Sony: "Publishers Are Being Held To Ransom By Apple"

There’s much to be said in favor of a successor to iTunes. Not just the application itself, though I’d love to see it disappear, but the whole service. Things move fast, and although Apple moved faster than the music industry, it now finds itself in a distressingly similar, and vulnerable, position. Sony seems to think the iron is hot, and consequently is preparing to strike; SCE CEO Michael Ephraim is quoted by The Age as saying, “Publishers are being held to ransom by Apple and they are looking for other delivery systems, and we are waiting to see what the next three to five years will hold.”

Strong words, but can Sony back them up? The future, they believe, is in streaming, and strong competition is already present in the form of established services like Spotify, Rdio, and Grooveshark. Will Sony’s Music Unlimited service, in the middle of a stepped roll-out in Europe, actually form a credible alternative, or will it languish with low subscriber numbers until Sony kills it off in a couple years?

My guess is the latter. Apart from the ability to stream directly to certain Sony devices, it’s not really clear what the service has going for it. I’m reminded of the baked-in web services offered on TVs from a couple years back, which were almost instantly obsoleted by various set-top boxes and streamers. And then there’s Sony’s disconnect from the world of users: one exec said “Free doesn’t make any money,” explaining why the service will have no free or ad-supported component. Unfortunately, free is what a lot of people expect right now, though of course a business model for “giving everybody everything all the time for no money” still eludes us.

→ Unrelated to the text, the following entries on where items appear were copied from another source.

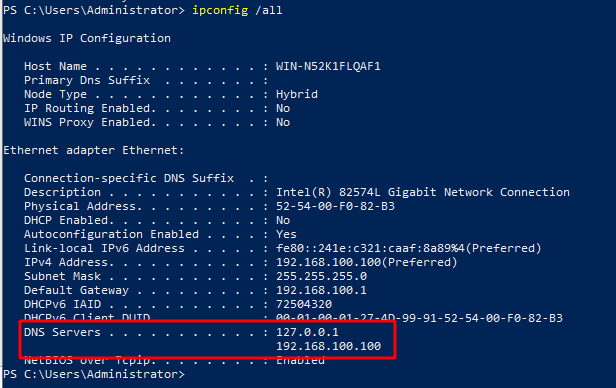Click the Node Type value Hybrid

pos(297,94)
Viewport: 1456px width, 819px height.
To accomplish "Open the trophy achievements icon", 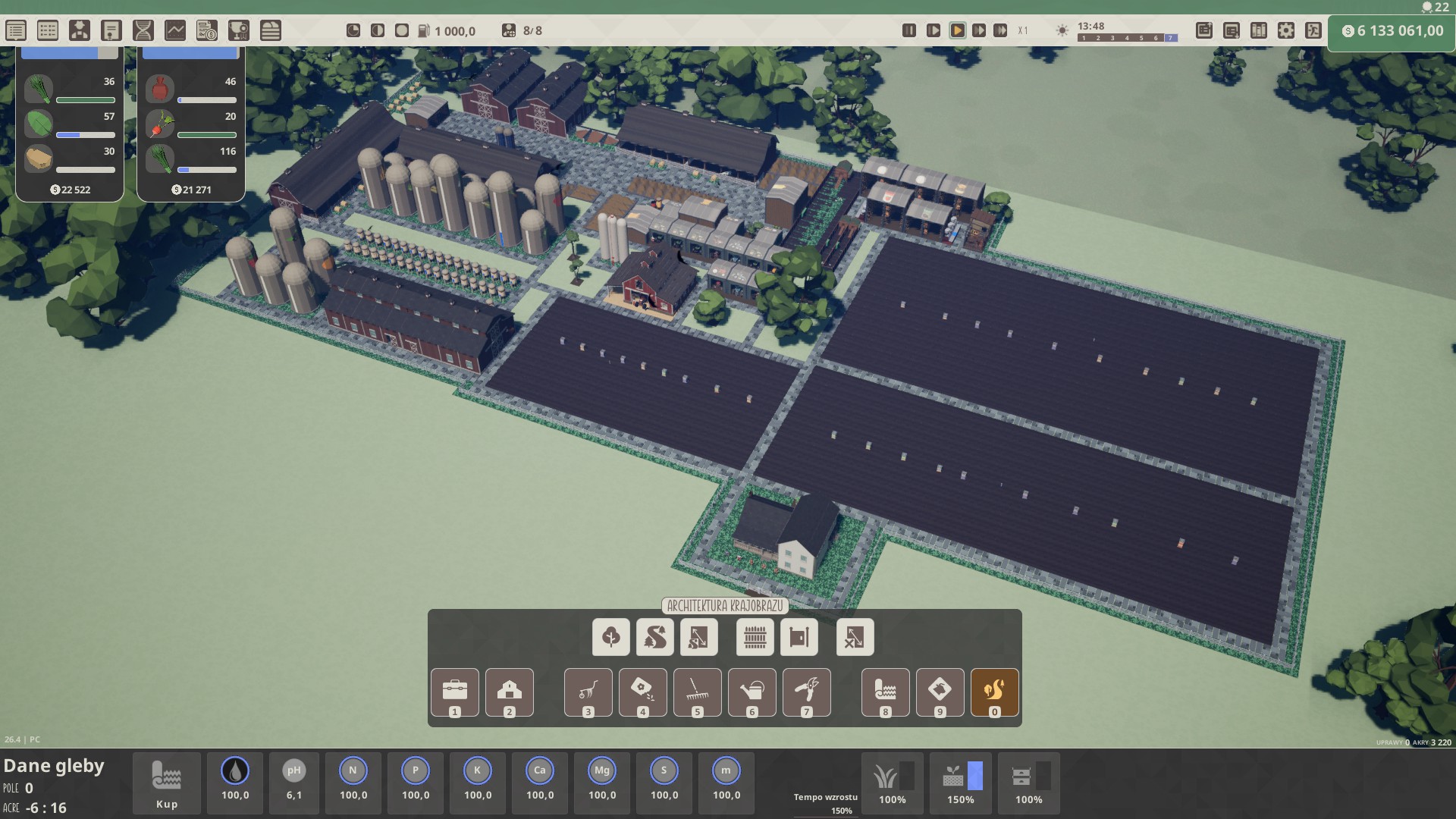I will tap(239, 30).
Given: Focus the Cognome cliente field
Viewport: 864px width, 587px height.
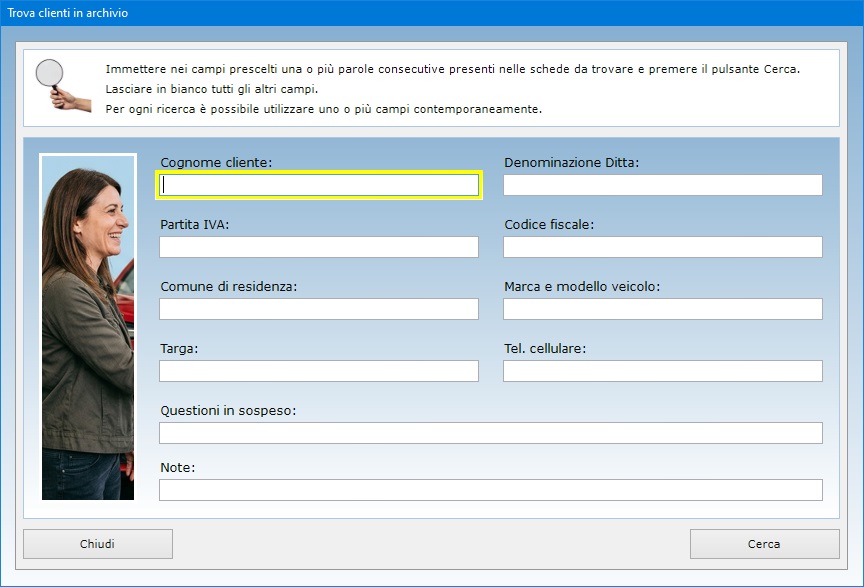Looking at the screenshot, I should [x=319, y=185].
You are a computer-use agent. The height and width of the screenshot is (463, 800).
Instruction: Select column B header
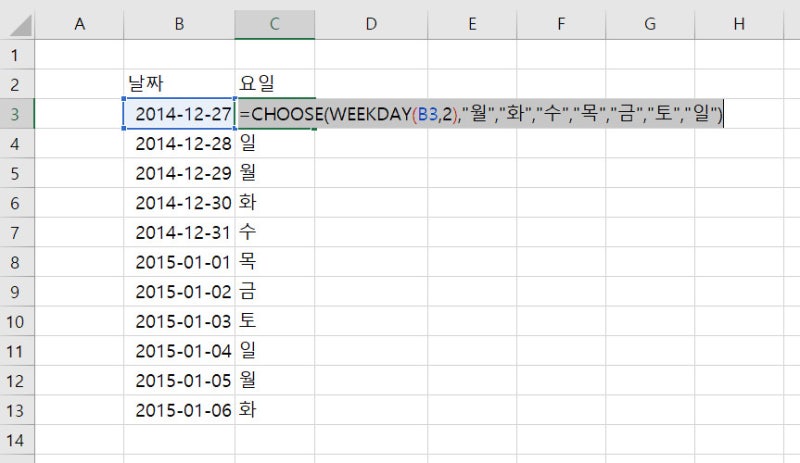179,24
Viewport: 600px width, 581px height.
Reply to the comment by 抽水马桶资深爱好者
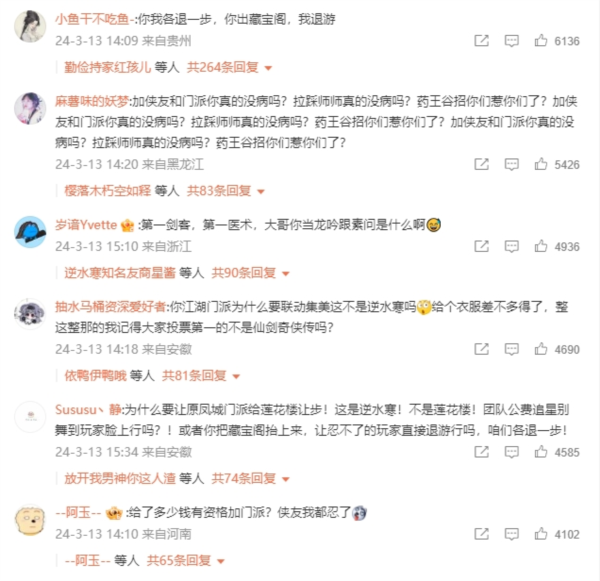[x=511, y=349]
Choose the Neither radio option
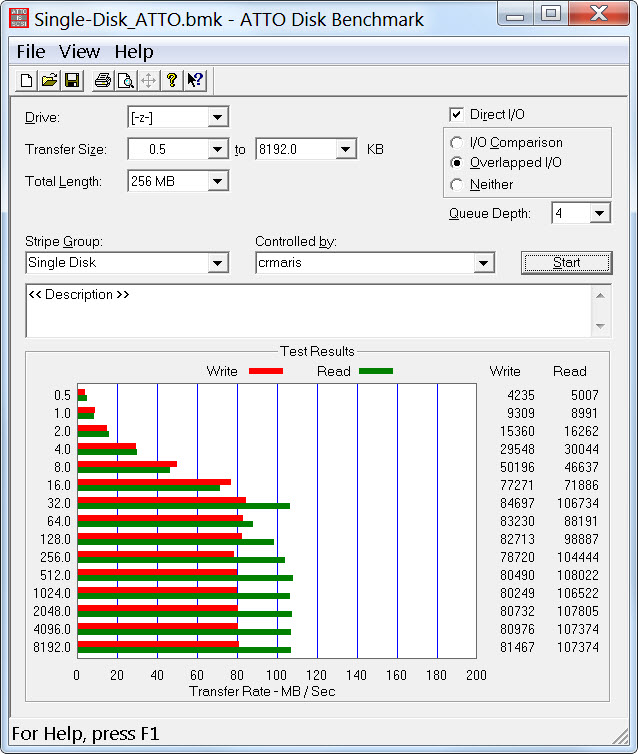Image resolution: width=638 pixels, height=754 pixels. point(457,184)
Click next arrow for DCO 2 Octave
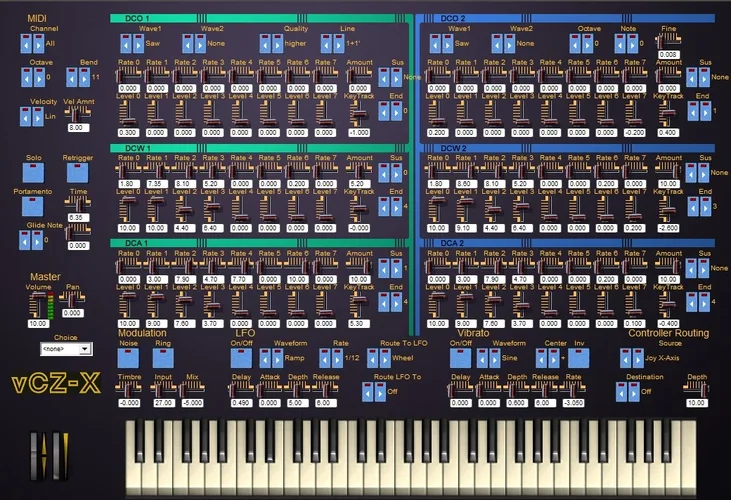Screen dimensions: 731x500 587,44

They’re right in considering it a long game, though. Apple is on top for a reason, and the old music industry is still clinging tenaciously wherever it can. Apple has been the big guy for a while, and they’re entitled to a few years on top. They’ve earned it. But committing to that position makes it difficult to maneuver, and they may get blindsided by a new service or device that makes them look like the status quo they’ll have become by then.

It’s the circle of life in tech, and the revolutions are getting shorter — the RPMs are increasing, if you will. Sony may not produce the service that beats iTunes, but the labels and media companies will only champ at the bit for so long before they start to buck, and bottom-up innovation is already starting to weaken the position of the big, central repository for music. I can’t say what’s going to happen next, but I look forward to it.